## What is required:
Exactly transcribe the line that holds "Facebook (1270, 31)" and every remaining line of the records, up to and including the final one, with nothing else.

## Supplied information:
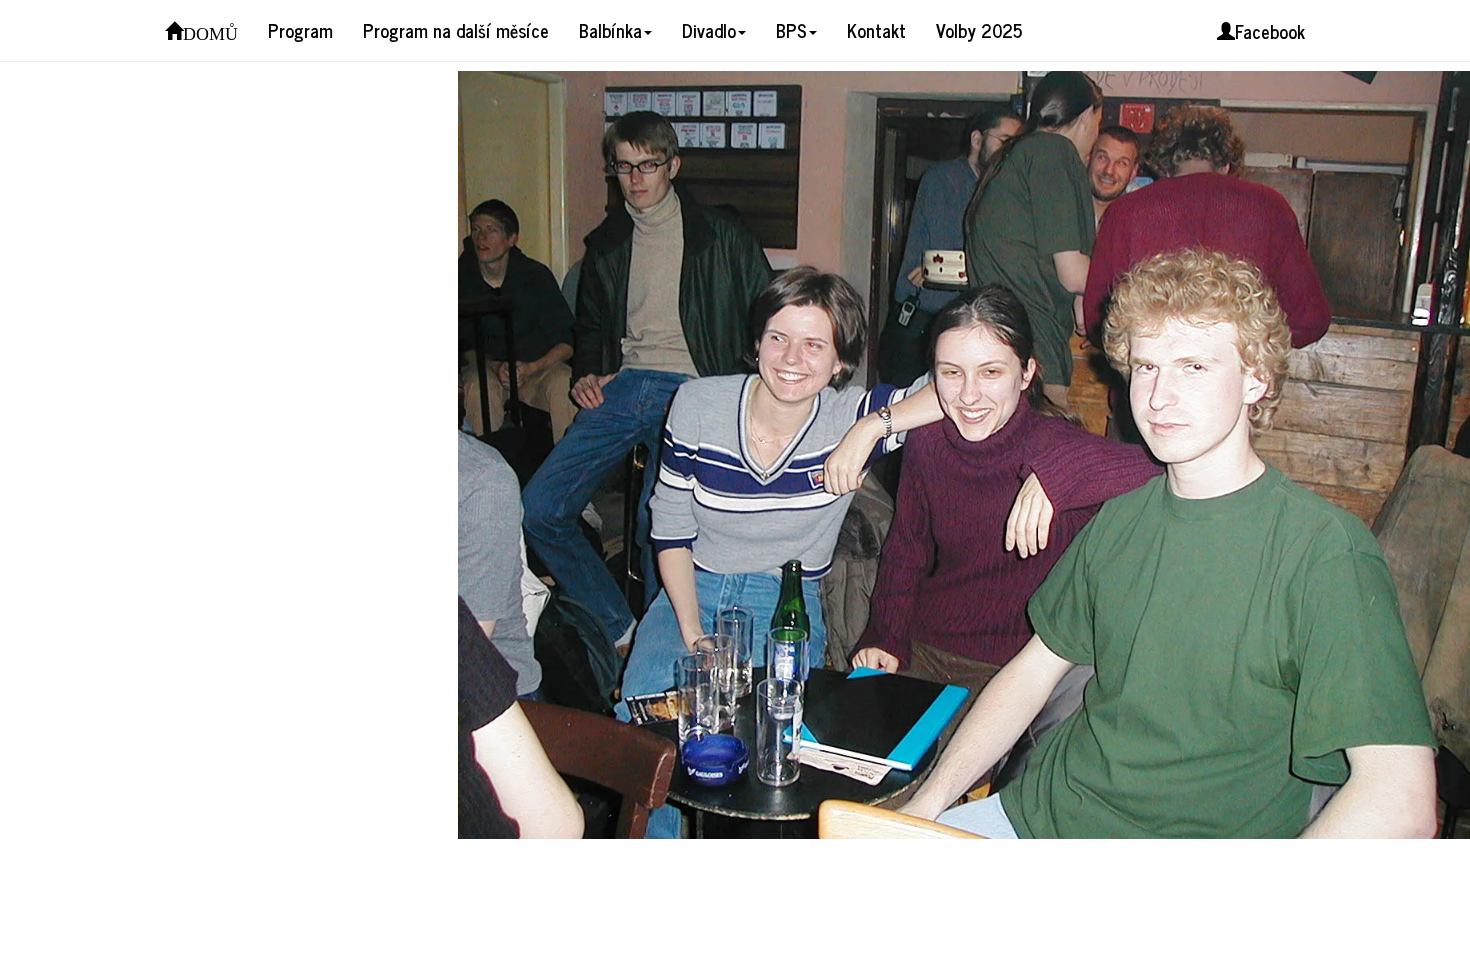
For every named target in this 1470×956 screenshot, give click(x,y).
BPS (791, 30)
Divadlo (709, 30)
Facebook (1270, 31)
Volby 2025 (979, 30)
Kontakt (876, 30)
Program (300, 30)
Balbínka (610, 30)
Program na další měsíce (456, 30)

## Exercise answer:
Facebook (1270, 31)
Volby 2025 (979, 30)
Kontakt (876, 30)
Program (300, 30)
Balbínka (610, 30)
Program na další měsíce (456, 30)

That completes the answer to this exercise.